* ABOUT THIS EXERCISE *
Exclude the images and repeat all remaining entries exactly.

(Collected data entries)
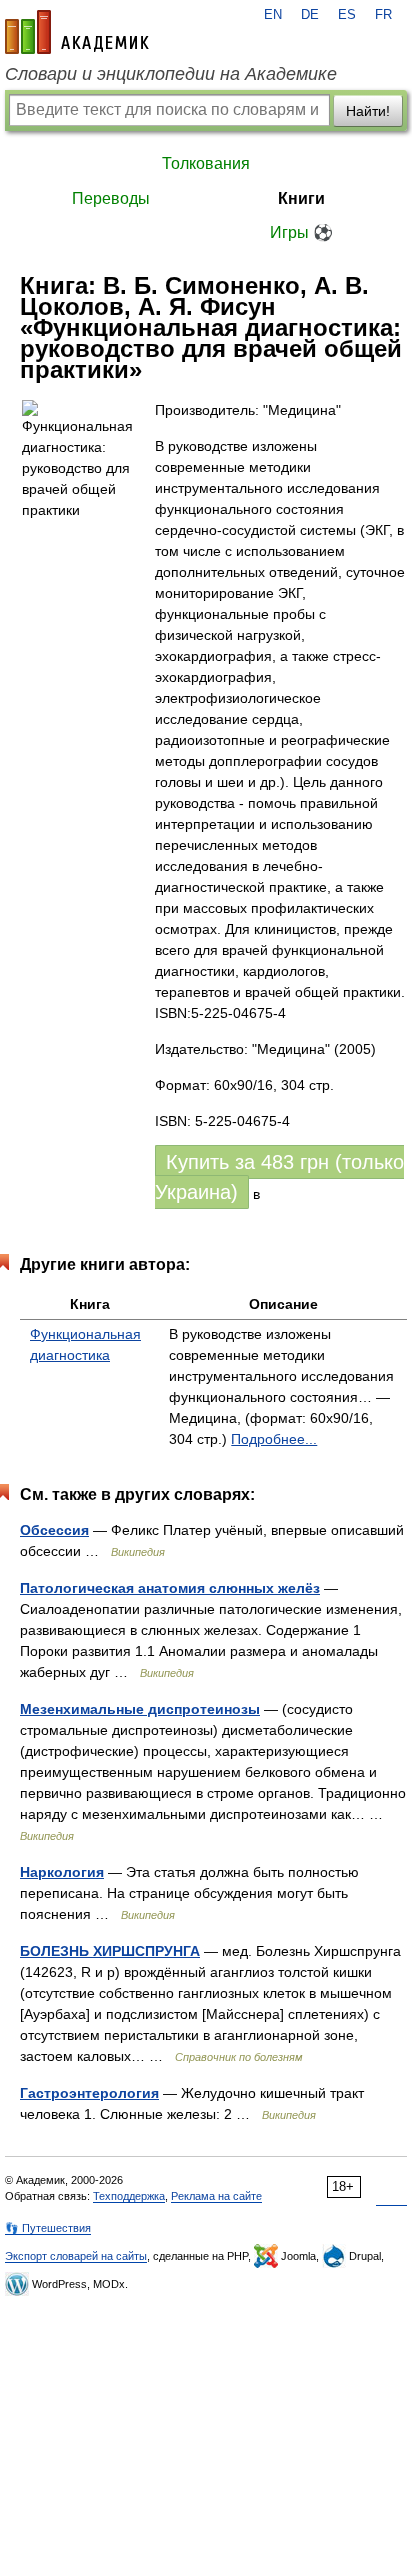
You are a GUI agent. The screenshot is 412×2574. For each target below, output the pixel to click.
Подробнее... (274, 1439)
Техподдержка (129, 2196)
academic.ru (77, 32)
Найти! (368, 111)
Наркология (62, 1872)
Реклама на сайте (216, 2196)
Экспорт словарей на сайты (76, 2256)
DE (310, 15)
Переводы (111, 198)
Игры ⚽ (301, 232)
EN (273, 15)
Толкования (206, 163)
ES (347, 15)
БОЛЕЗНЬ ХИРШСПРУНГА (110, 1951)
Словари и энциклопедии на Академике (171, 74)
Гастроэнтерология (89, 2093)
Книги (301, 198)
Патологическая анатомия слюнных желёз (170, 1588)
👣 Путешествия (48, 2228)
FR (383, 15)
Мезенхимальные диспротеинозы (140, 1709)
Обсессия (54, 1530)
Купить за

* YOUR RESPONSE *
You are a GUI agent. The screenshot is 412×2574. For each target below, output the pixel to click.
Подробнее... (274, 1439)
Техподдержка (129, 2196)
academic.ru (77, 32)
Найти! (368, 111)
Наркология (62, 1872)
Реклама на сайте (216, 2196)
Экспорт словарей на сайты (76, 2256)
DE (310, 15)
Переводы (111, 198)
Игры ⚽ (301, 232)
EN (273, 15)
Толкования (206, 163)
ES (347, 15)
БОЛЕЗНЬ ХИРШСПРУНГА (110, 1951)
Словари и энциклопедии на Академике (171, 74)
Гастроэнтерология (89, 2093)
Книги (301, 198)
Патологическая анатомия слюнных желёз (170, 1588)
👣 Путешествия (48, 2228)
FR (383, 15)
Мезенхимальные диспротеинозы (140, 1709)
Обсессия (54, 1530)
Купить за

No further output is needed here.